(Data for processing Opens)
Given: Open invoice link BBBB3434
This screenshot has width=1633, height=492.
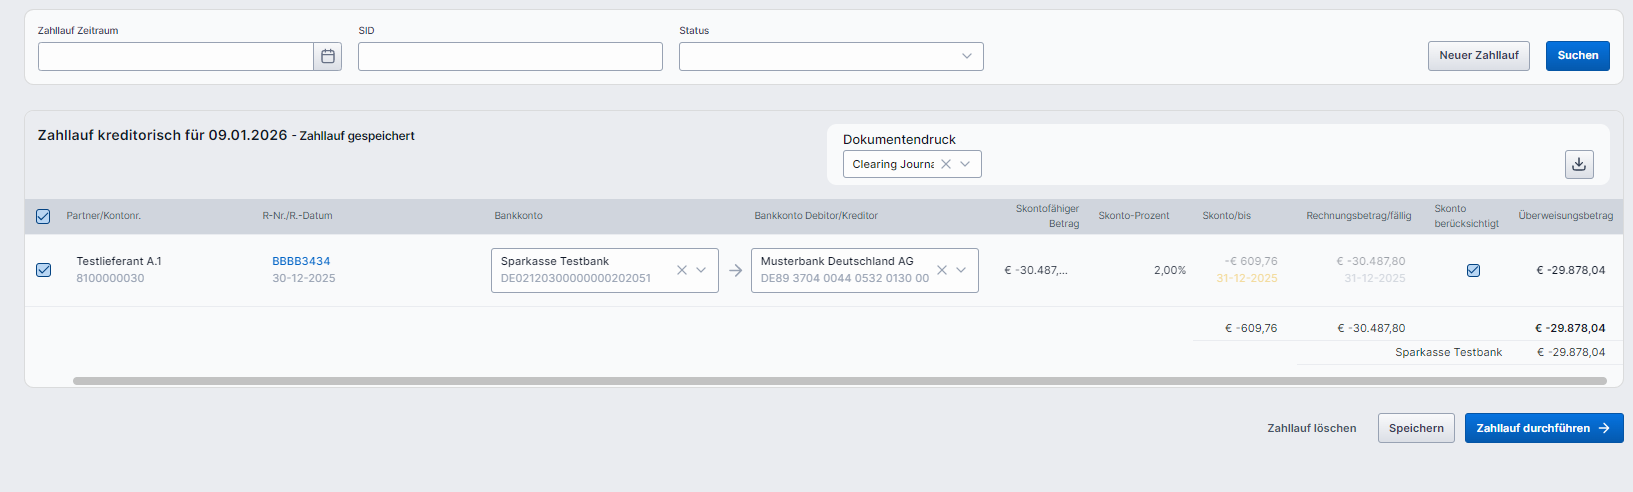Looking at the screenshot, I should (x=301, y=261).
(Data for processing Closes)
(Data for processing Opens)
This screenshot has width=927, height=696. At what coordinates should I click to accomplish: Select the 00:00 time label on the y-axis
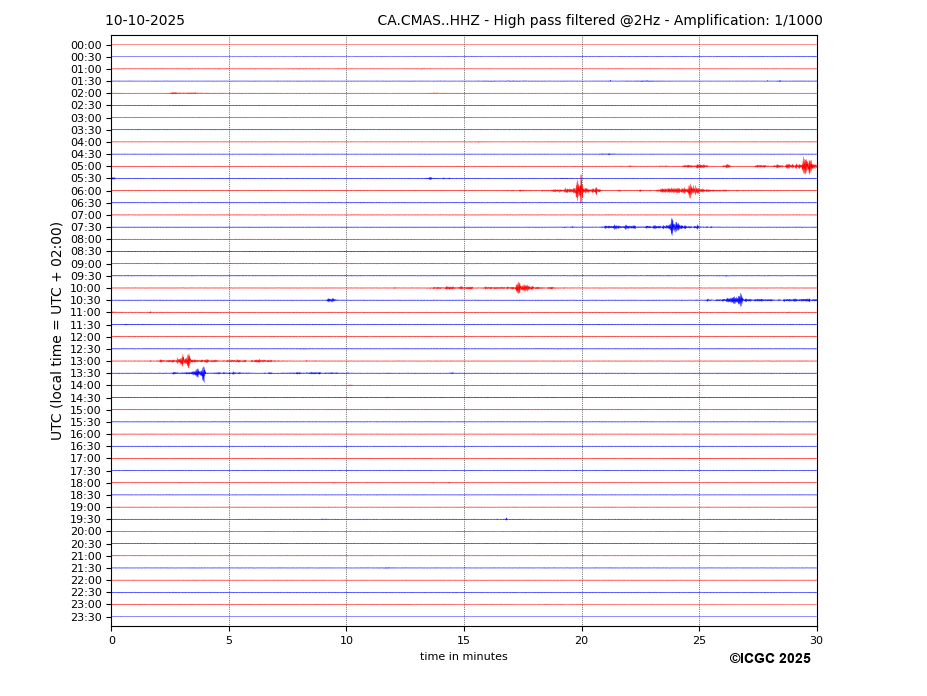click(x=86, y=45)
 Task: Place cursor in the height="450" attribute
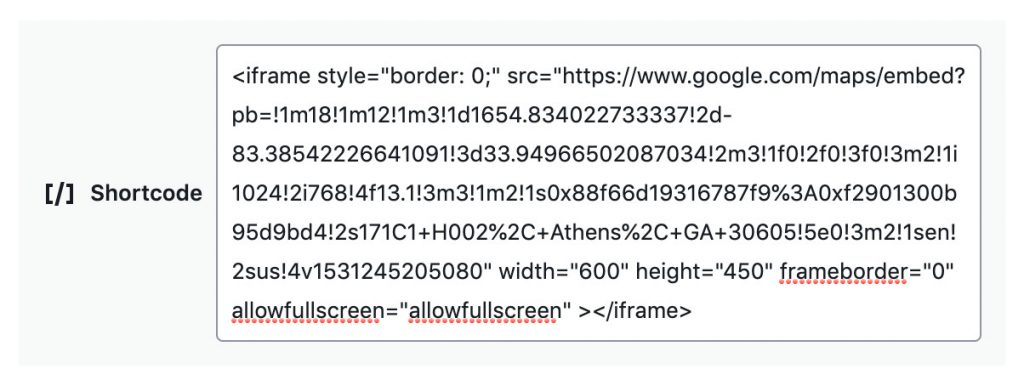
(Data for processing Closes)
▶ What you need to do
Exactly the lines above from the one that contains "This screenshot has width=927, height=696." down to the one that contains "Task: Place cursor" are to be output, both ends kept and pictures omitted.

▶ Exercise output
This screenshot has width=927, height=696. At what coordinates should I click to accomplish: Select the 00:00 time label on the y-axis
click(x=86, y=45)
 Task: Place cursor in the height="450" attribute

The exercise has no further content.